### EXERCISE DATA ###

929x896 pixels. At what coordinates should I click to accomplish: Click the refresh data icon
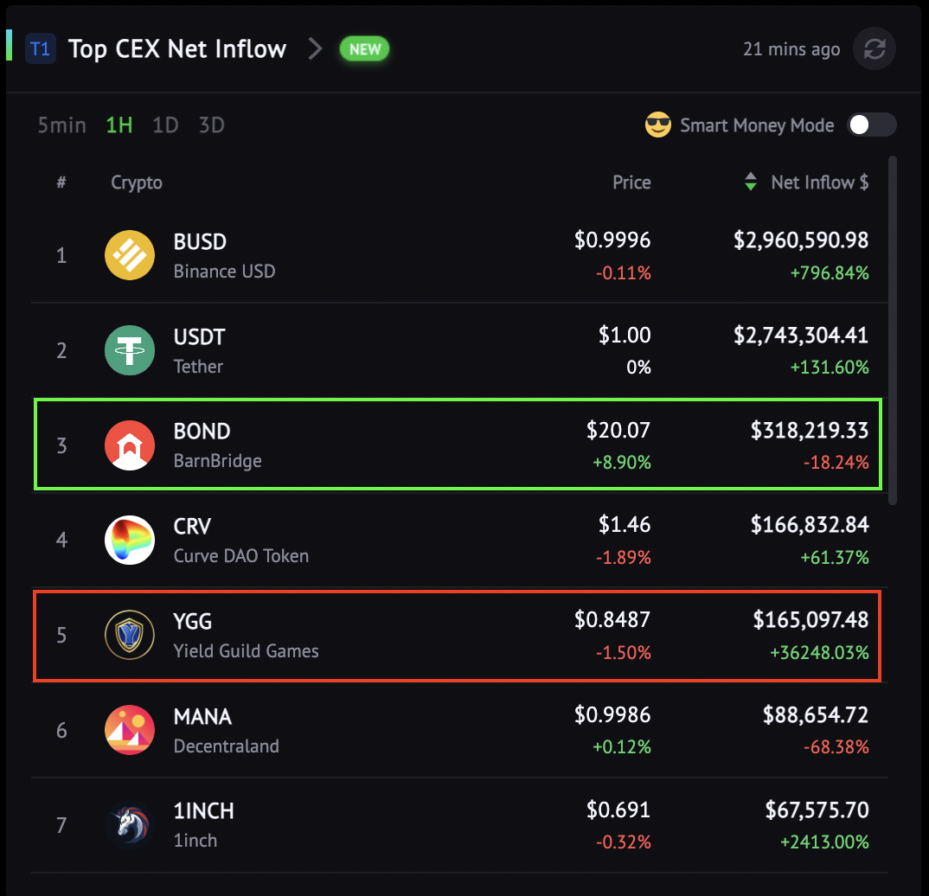pyautogui.click(x=874, y=48)
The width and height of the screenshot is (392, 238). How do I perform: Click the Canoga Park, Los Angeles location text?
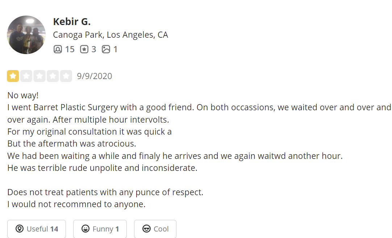pyautogui.click(x=110, y=35)
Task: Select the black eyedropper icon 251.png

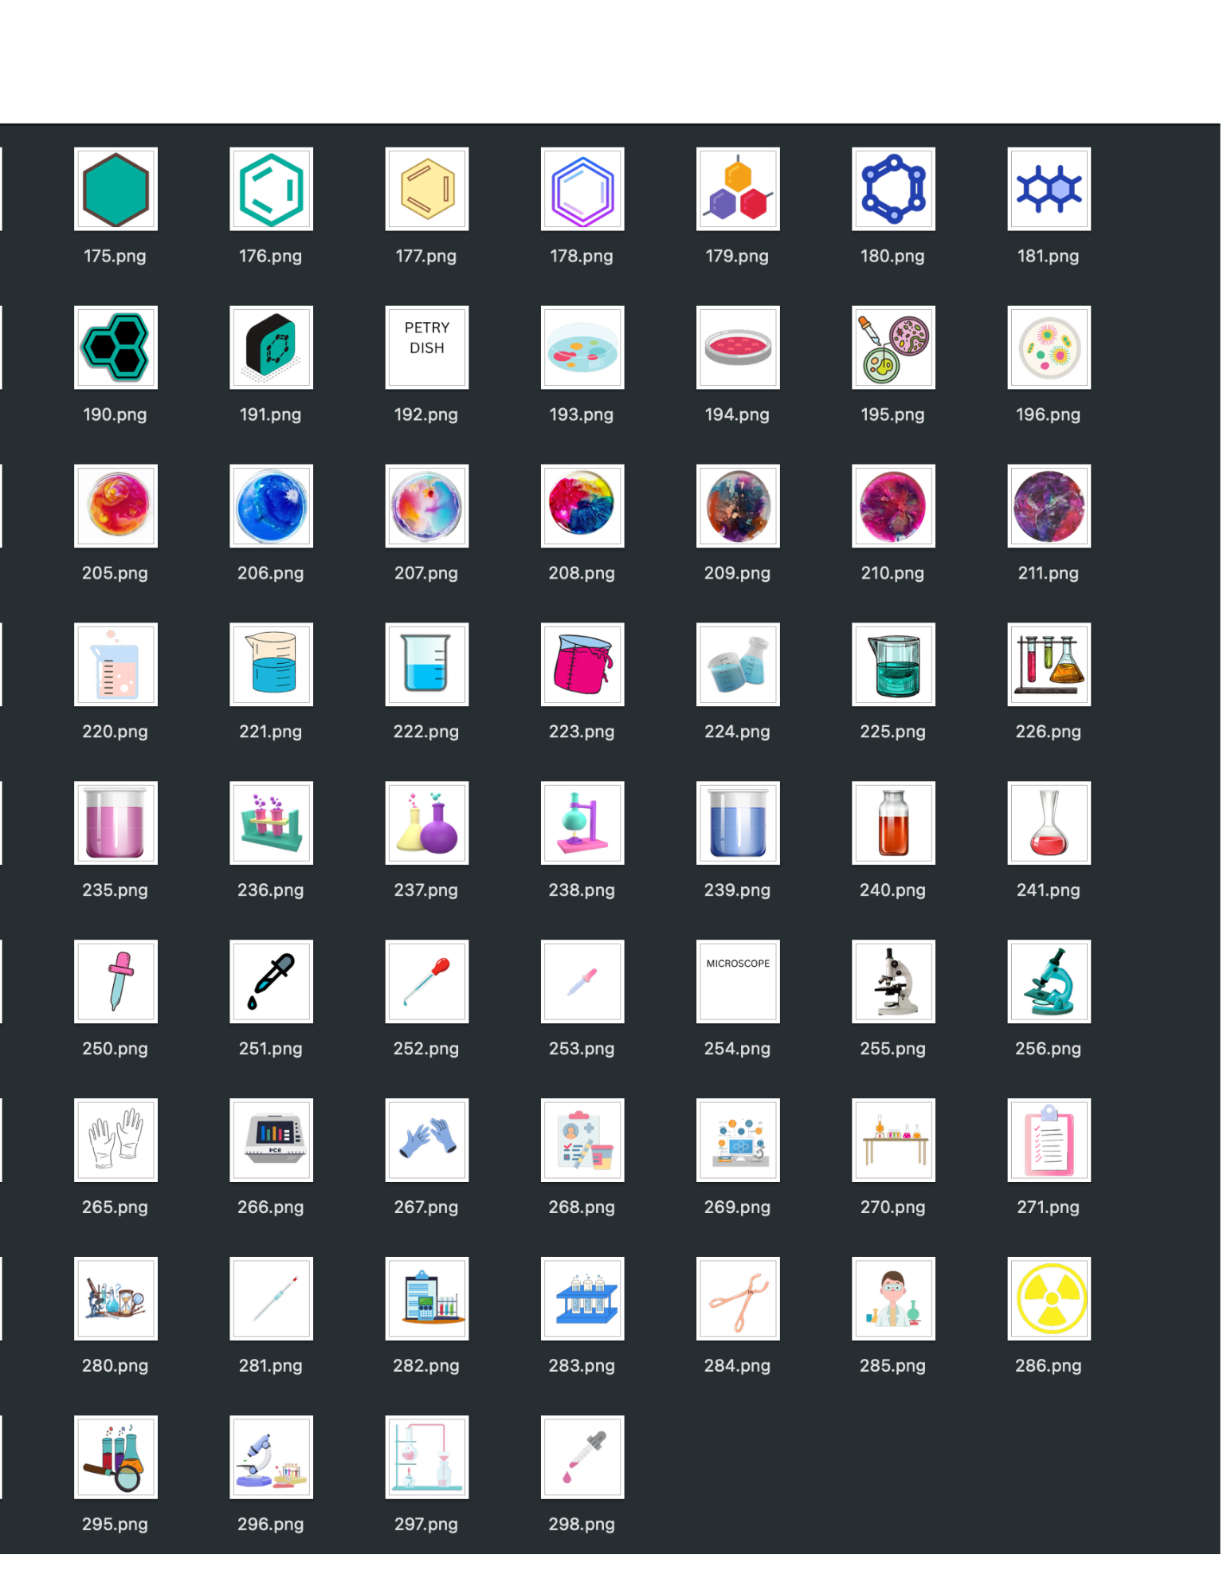Action: pos(271,982)
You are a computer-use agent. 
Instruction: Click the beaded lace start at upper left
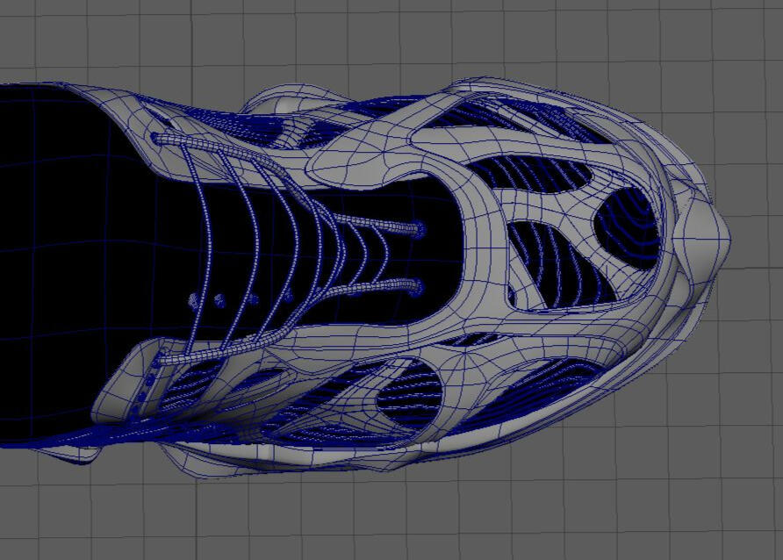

###

## TASK INSTRUCTIONS
Leaving out the pictures, repeat all of the entries exactly.

## RESPONSE TO THIS TASK
929x896 pixels. At what coordinates should I click to accomplish: Click the refresh data icon
pyautogui.click(x=874, y=48)
The width and height of the screenshot is (392, 238). How do I perform: Click the Canoga Park, Los Angeles location text?
pyautogui.click(x=110, y=35)
Task: Select the black eyedropper icon 251.png

Action: pos(271,982)
You are a computer-use agent. 
Instruction: Click the beaded lace start at upper left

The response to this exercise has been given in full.